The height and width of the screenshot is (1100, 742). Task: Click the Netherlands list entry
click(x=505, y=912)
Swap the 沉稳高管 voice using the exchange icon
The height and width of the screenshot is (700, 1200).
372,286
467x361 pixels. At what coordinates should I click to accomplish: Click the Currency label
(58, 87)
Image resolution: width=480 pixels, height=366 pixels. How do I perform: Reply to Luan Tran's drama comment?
⁂
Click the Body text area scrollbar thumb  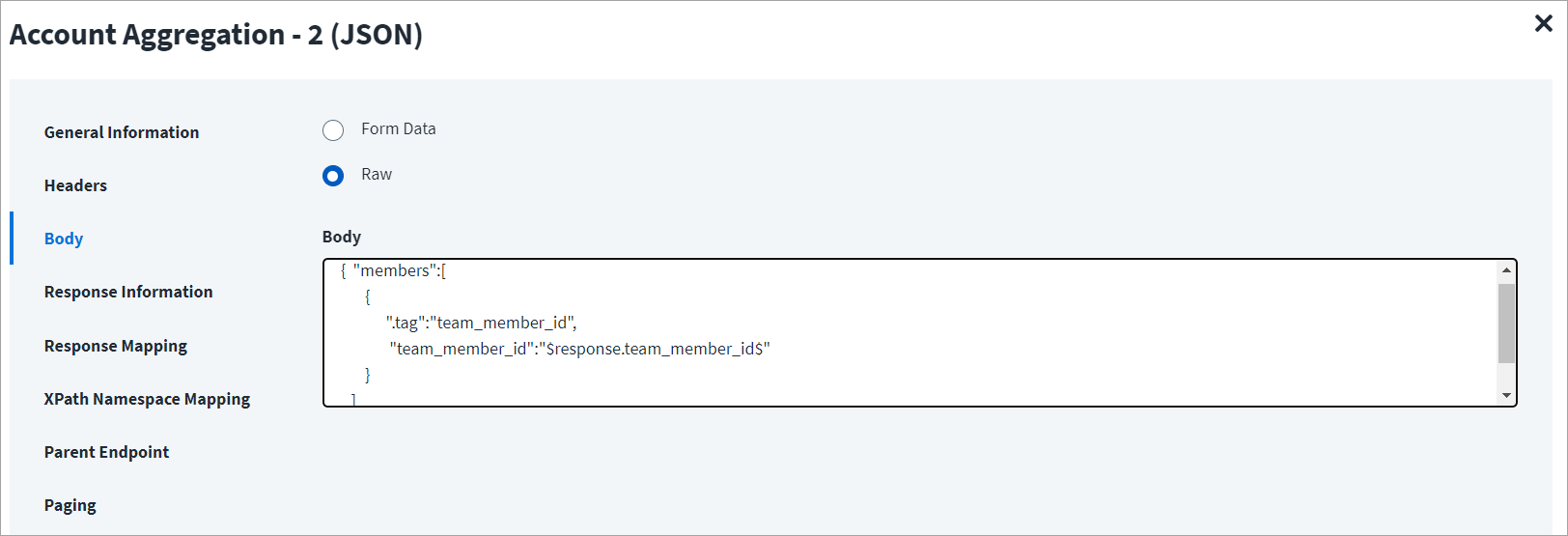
⁂
* _Yönerge_
"The height and width of the screenshot is (1100, 742)." ifadesini içeren satırdan "Image resolution: width=480" ifadesini içeren satıra kadar uzanan bölümü, iki uç satır da dahil olmak üzere, her satıra bir dize düşecek biçimde bir JSON listesine dönüştürün. Boş satırları listeye almayın.

* _Alıştırma sonucu_
[
  "The height and width of the screenshot is (1100, 742). Task: Click the Netherlands list entry",
  "click(x=505, y=912)",
  "Swap the 沉稳高管 voice using the exchange icon",
  "The height and width of the screenshot is (700, 1200).",
  "372,286",
  "467x361 pixels. At what coordinates should I click to accomplish: Click the Currency label",
  "(58, 87)",
  "Image resolution: width=480 pixels, height=366 pixels. How do I perform: Reply to Luan Tran's drama comment?"
]